▶ [Stored data entries]
════
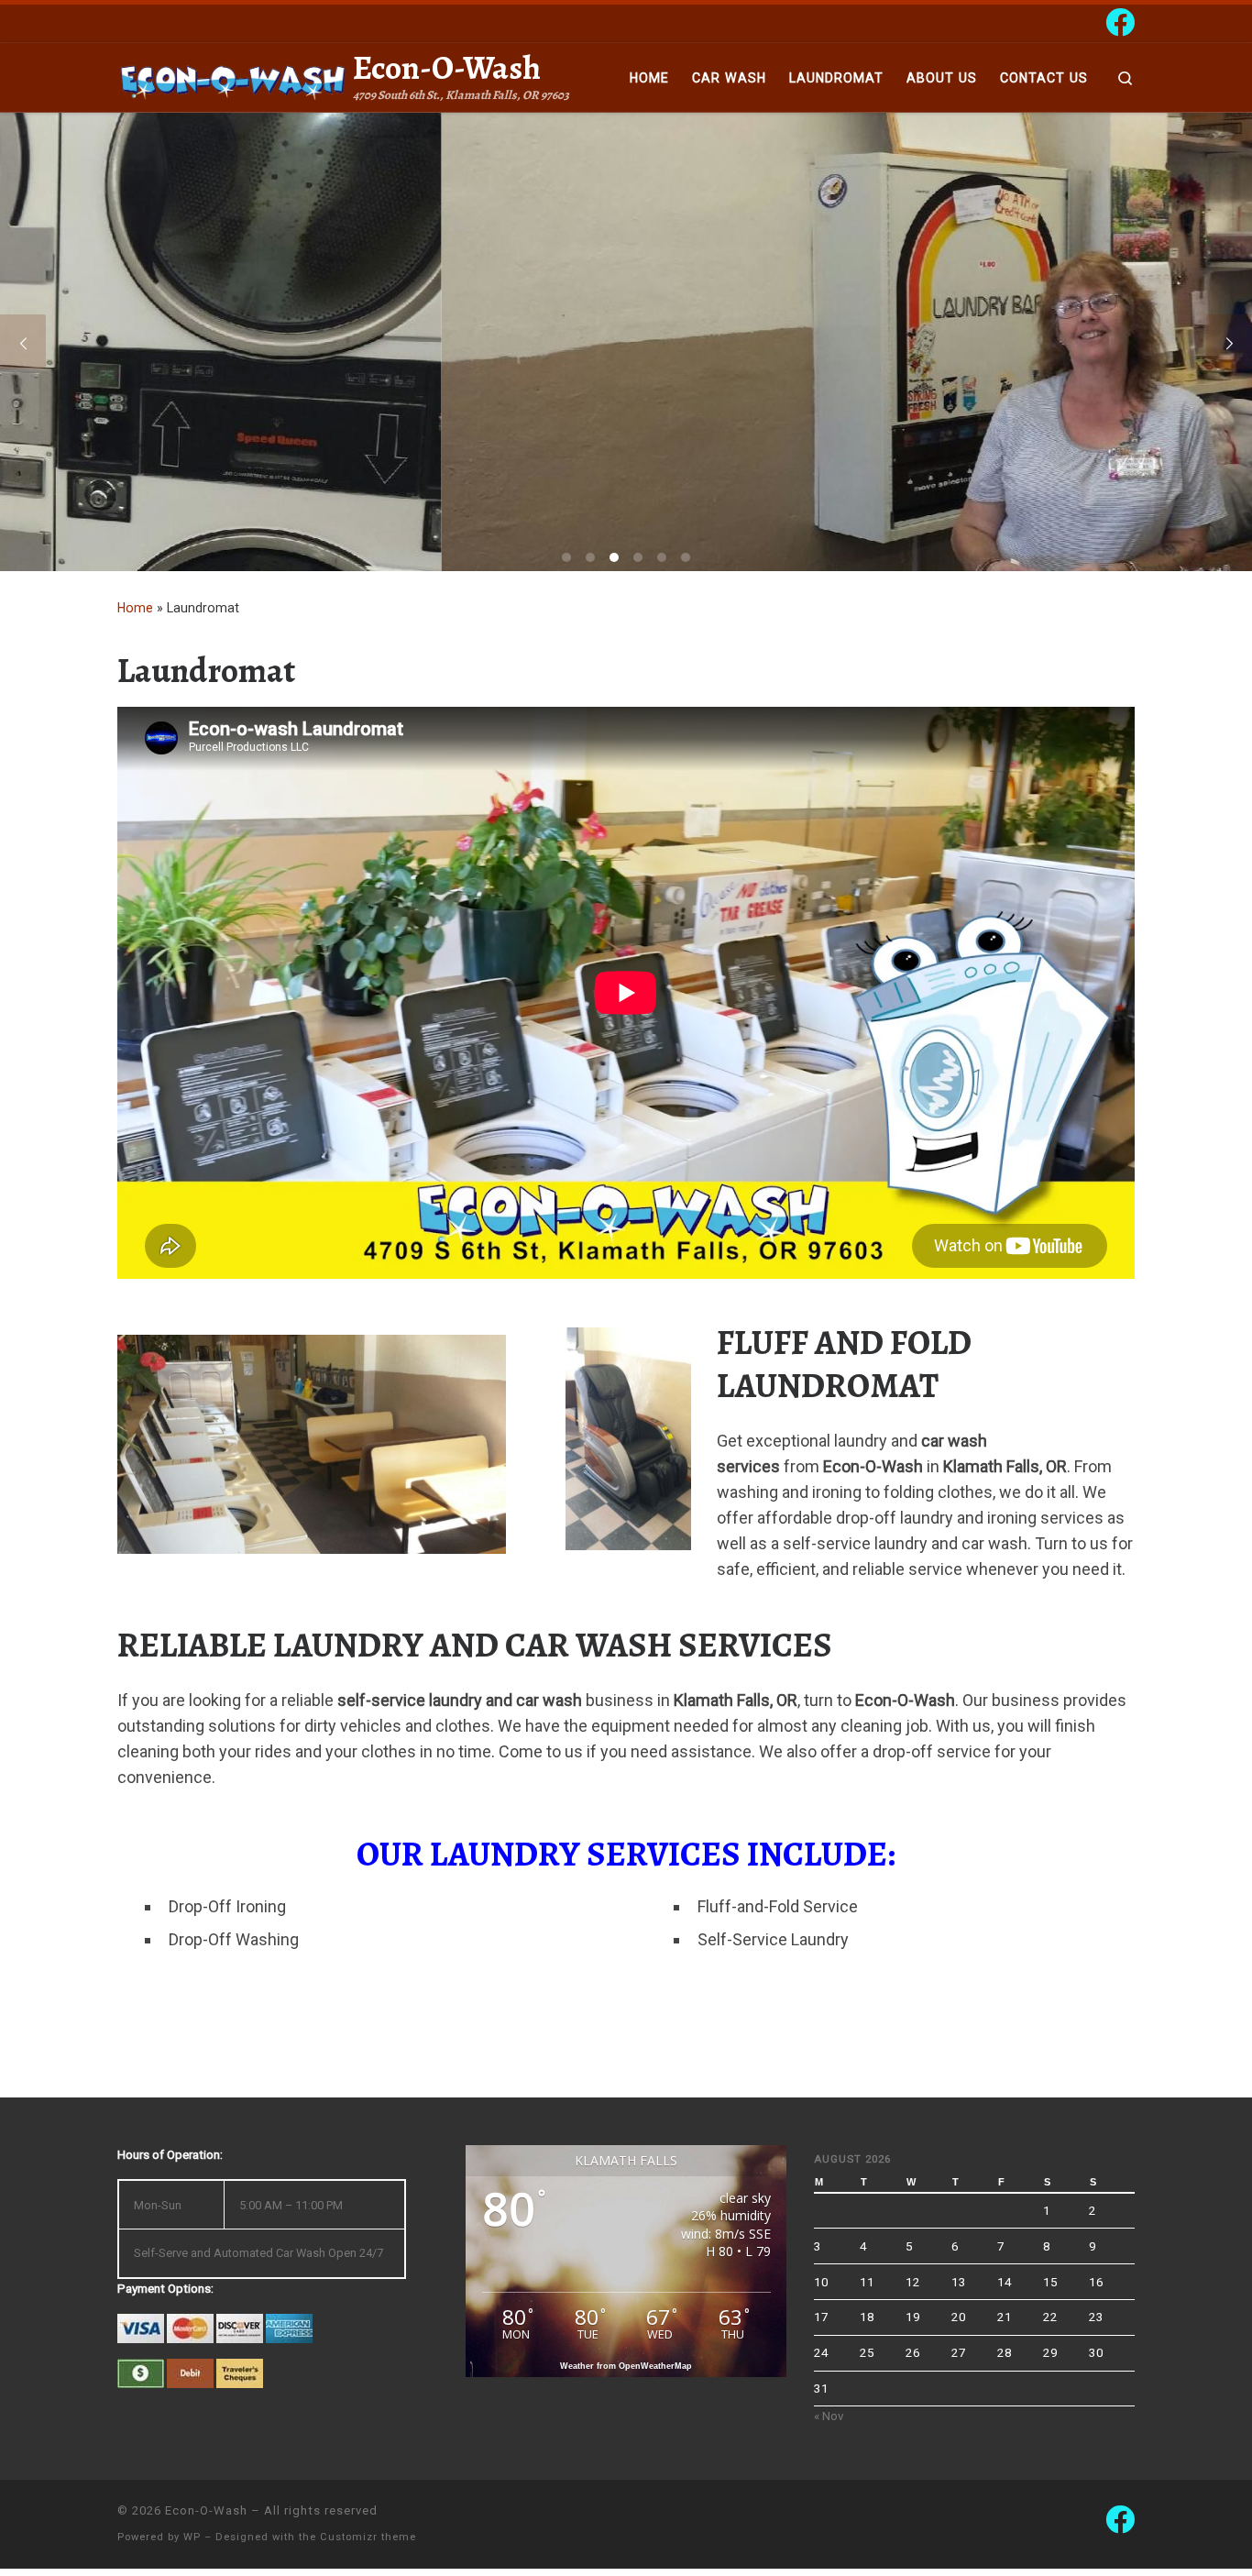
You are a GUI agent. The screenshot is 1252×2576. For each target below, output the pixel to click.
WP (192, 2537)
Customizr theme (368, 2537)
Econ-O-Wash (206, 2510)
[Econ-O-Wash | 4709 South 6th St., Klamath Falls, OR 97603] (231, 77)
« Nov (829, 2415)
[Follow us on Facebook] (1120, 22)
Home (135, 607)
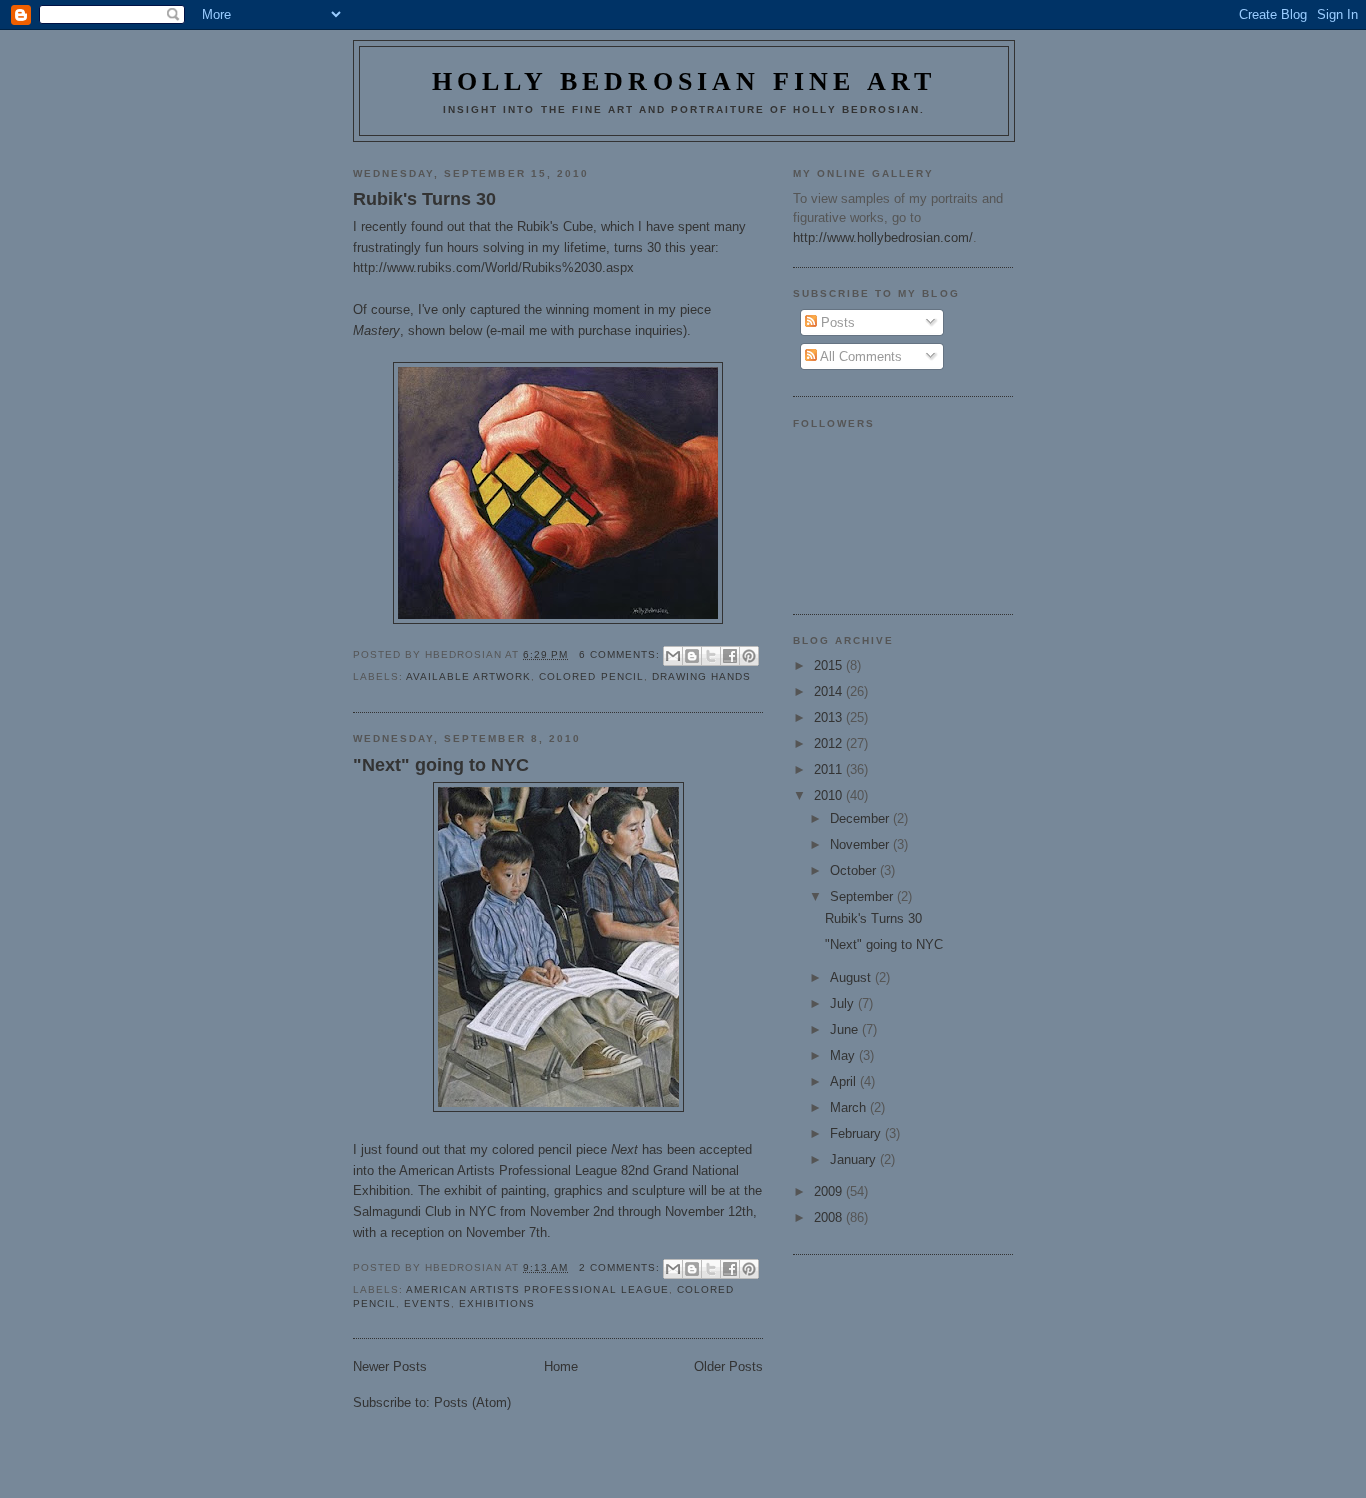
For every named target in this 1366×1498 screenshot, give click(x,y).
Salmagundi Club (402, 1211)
════
▶ [Problem statement] Above are the records. Identify each line that contains the word "Wash".

▶ [Result of the task]
Econ-O-Wash (206, 2510)
[Econ-O-Wash | 4709 South 6th St., Klamath Falls, OR 97603] (231, 77)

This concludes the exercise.